Mark Lamutt's data to us has been less than stellar.....
4/13/2005: “Very tiny possibility end of this week. We're shooting for end of next week, more realistically, depending on the beta process.”

4/25/2005: “Yeah, and I'm not happy about it...Mid-May”

5/3/2005: “214 is huge. And as far as I know, we're on schedule. I anticipate 2 more betas before release.”

5/17/2005: “Maybe. I've heard the 19th being talked about, but don't have confirmation from Eldon. So, we'll see...”

Well, my calendar says it is 6/13/2005, a full two months since we were told "The end of next week"
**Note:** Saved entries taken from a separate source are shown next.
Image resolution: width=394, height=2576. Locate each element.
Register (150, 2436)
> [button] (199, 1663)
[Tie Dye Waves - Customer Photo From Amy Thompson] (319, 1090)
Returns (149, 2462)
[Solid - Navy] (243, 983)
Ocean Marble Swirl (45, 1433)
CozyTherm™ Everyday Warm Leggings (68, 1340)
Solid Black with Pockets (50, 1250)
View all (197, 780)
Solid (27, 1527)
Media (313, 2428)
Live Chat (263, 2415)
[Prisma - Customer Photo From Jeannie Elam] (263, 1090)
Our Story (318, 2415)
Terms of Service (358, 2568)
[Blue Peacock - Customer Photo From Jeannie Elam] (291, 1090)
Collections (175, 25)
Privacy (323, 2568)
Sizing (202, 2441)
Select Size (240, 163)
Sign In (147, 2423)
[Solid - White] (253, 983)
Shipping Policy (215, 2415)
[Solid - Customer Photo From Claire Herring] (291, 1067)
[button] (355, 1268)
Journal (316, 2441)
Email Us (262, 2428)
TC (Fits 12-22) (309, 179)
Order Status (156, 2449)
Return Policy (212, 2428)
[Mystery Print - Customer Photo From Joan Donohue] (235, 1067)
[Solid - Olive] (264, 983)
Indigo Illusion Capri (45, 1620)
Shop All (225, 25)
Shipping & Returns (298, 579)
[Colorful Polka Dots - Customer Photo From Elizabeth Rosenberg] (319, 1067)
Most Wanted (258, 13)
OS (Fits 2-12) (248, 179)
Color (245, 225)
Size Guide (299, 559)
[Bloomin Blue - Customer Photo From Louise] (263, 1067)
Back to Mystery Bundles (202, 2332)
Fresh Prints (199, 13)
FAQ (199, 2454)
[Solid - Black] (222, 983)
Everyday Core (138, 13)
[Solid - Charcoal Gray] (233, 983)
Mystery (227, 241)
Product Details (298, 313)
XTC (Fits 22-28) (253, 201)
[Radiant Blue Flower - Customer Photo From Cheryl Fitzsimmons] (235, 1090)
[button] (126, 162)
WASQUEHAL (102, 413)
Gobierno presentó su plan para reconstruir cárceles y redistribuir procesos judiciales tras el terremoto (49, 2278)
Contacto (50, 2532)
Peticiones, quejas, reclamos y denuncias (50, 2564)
Anyone out there have a clue about when the next release will be?

Regards,

Robert Cook


----------



## boylehome (Jul 16, 2004)

I think it is coming this week. In my opinion, the 921 is E*'s lowest priority. E* has been busy with updating other models software, like the 942 (as you state) plus the 5xx series. Theory: If they were to spool the 921 software while all the other important model software is spooling, it might get mixed with the 921's software thus leaving the important models dead in the water. :nono2:


----------



## BobMurdoch (Apr 24, 2002)

Last I checked Eldon had nothing to do with 5xx and 942 models. Why would these updates slow THEM down?


----------



## Allen Noland (Apr 23, 2002)

boylehome said:


> Theory: If they were to spool the 921 software while all the other important model software is spooling, it might get mixed with the 921's software thus leaving the important models dead in the water. :nono2:


That has nothing to do with it.


----------



## Cyclone (Jul 1, 2002)

The 921 is a discontinued product while the 942 is a refreshly released product. Of course the 942 is going to get a lion's share of the budget, its the future.

I have a 921 and I'm sure dish doesn't want many more release cycles for it. This next one is likely the last major release for it and after that it will just going into a Maint mode where they'll only make updates for satellite changes or support minor changes like EPG numbering and stuff like that.

So don't get too excited about your 921, Dish isn't excited about it.


----------



## Larry Caldwell (Apr 4, 2005)

Don't get too eager for an update. We want them to get it right, and we only want one. A major update is unlikely to be painless for us. We will probably have to reset a bunch of timers, if we don't have to wipe our timers completely and start over. l'm not eager to do that twice.


----------



## JM Anthony (Nov 16, 2003)

Cyclone said:


> . . . So don't get too excited about your 921, Dish isn't excited about it.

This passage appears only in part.